Eudo Colecestra Mason (1901–1969) was a scholar and professor of German at Edinburgh University, joining in 1946 and becoming Chair of German in 1951, a position he held until his death in 1969, only the third person to take the role since 1919. He had previously worked as a lecturer in  Münster, Leipzig, and Basle.

Mason attended school in Cambridge, before studying at both the University of Cambridge and University of Oxford completing his Doctorate in Leipzig. His thesis on Austrian-Bohemian poet Rainer Maria Rilke was published in 1938. Mason was seen as the principal scholar in the revival of Henry Fuseli. In 1967 Mason won the Friedrich Gundolf Prize. His final works, Holderlin and Goethe:3 was published posthumously in 1975.

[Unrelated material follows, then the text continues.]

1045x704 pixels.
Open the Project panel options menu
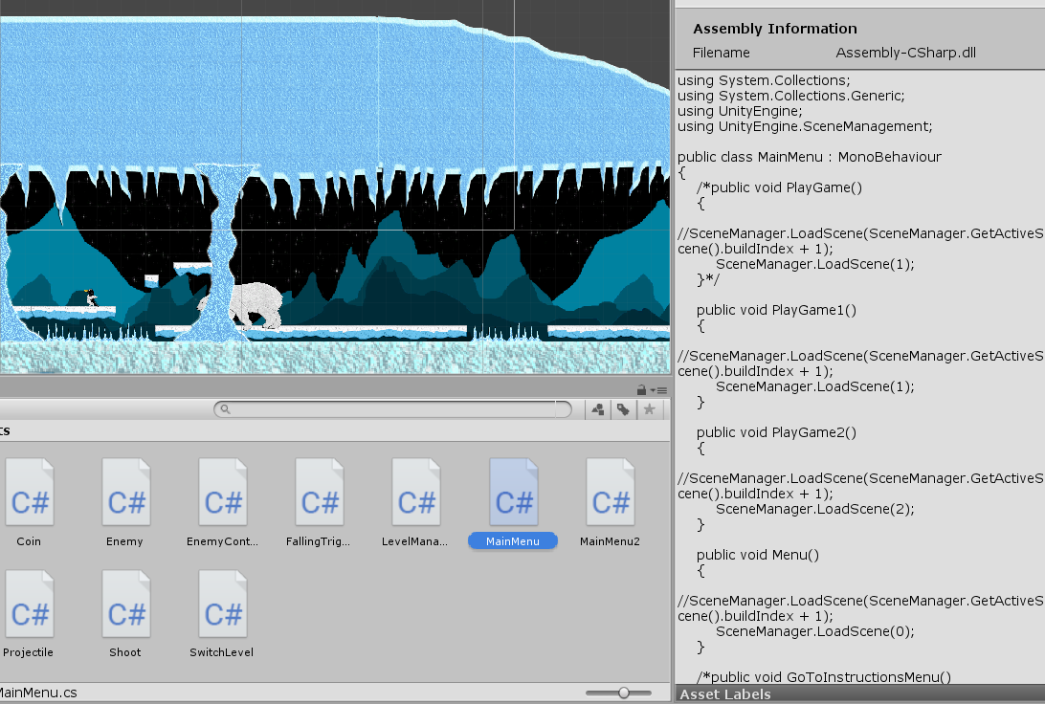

In 2004, the Chair of German at the University of Edinburgh was renamed the Eudo C. Mason Chair of German.

Personal life
Mason was born in Colchester, Essex on 29 September 1901 to Ernest Nathan Mason, an engineer's draughtsman and Bertha Betsey Mason (née Kitton), and had two older brothers, Bernard and Conrad and a younger sister Helena. Mason's father had worked for Paxmans, before developing a method of making photographic blueprints from engineering drawings and setting up his own firm E.N. Mason and Sons Ltd. Mason married Esther Klara Giesecke in Colchester in 1939, however he outlived her as she died in 1966.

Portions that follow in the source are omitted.